How long does it take to switch from MoneyGuidePro?
Plan for 60-90 days of overlap. Start by rebuilding plans for your top 20 clients in the new platform. Run parallel plans for the first 10-15 client meetings to compare outputs and understand differences. Most advisors reach full proficiency in 30-60 days with a focused migration approach. The key is not trying to migrate all clients at once.
Can Income Lab be my primary platform after MoneyGuidePro?
For retirement-focused practices, yes. Income Lab is a full retirement planning platform: plan building, guardrails-based income planning, Tax Lab for Roth conversions and withdrawal sequencing, Social Security optimization, annuity modeling, and the Life Hub client portal, with Penny answering Roth conversion, IRMAA, and Social Security questions in client meetings. Honest gaps: no life, disability, or long-term-care insurance modeling and no dedicated education planning module, and estate analysis runs through Penny. For advisors where 60%+ of planning time is spent on distribution strategies and the ‘how much can I spend’ conversation, Income Lab works as the primary platform, with MoneyGuidePro running only during the transition.
What should I check before switching planning software?

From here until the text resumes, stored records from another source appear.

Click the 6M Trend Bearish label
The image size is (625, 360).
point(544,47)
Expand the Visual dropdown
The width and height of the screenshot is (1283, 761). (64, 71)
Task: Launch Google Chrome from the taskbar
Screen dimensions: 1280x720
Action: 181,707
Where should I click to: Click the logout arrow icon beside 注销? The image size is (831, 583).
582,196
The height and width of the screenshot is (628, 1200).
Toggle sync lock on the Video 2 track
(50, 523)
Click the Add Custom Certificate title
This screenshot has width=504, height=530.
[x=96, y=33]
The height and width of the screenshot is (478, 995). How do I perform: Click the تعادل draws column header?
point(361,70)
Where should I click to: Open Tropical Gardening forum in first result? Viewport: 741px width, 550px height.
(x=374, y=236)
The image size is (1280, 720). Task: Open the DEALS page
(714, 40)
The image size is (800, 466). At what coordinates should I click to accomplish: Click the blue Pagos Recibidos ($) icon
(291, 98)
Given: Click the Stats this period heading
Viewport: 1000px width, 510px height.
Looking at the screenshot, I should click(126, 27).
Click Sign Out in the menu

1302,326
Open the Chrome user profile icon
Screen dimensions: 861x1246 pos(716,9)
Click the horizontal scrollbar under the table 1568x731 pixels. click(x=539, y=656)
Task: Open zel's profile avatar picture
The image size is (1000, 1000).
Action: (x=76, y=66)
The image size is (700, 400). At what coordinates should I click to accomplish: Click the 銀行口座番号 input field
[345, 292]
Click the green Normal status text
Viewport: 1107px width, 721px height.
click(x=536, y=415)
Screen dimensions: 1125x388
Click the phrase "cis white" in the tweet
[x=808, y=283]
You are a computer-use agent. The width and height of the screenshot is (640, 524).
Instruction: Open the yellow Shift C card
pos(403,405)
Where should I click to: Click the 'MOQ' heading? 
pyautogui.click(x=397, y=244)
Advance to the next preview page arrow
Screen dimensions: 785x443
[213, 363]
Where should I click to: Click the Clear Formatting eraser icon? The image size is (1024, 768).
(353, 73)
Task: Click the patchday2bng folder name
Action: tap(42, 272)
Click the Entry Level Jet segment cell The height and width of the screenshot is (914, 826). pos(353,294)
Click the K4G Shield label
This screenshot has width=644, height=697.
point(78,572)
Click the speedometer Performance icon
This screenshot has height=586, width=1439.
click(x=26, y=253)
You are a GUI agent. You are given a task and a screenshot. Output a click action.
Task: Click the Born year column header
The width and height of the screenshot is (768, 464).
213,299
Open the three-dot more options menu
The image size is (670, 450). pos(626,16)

Audit your actual usage first: which features do you use weekly vs. which you haven’t opened in 6 months. Then evaluate non-negotiable integrations (CRM, custodial data feeds, account aggregation), test 2-3 alternatives with a real client scenario, trial the support experience, and check your contract for auto-renewal terms. Budget for 60-90 days of running both platforms simultaneously.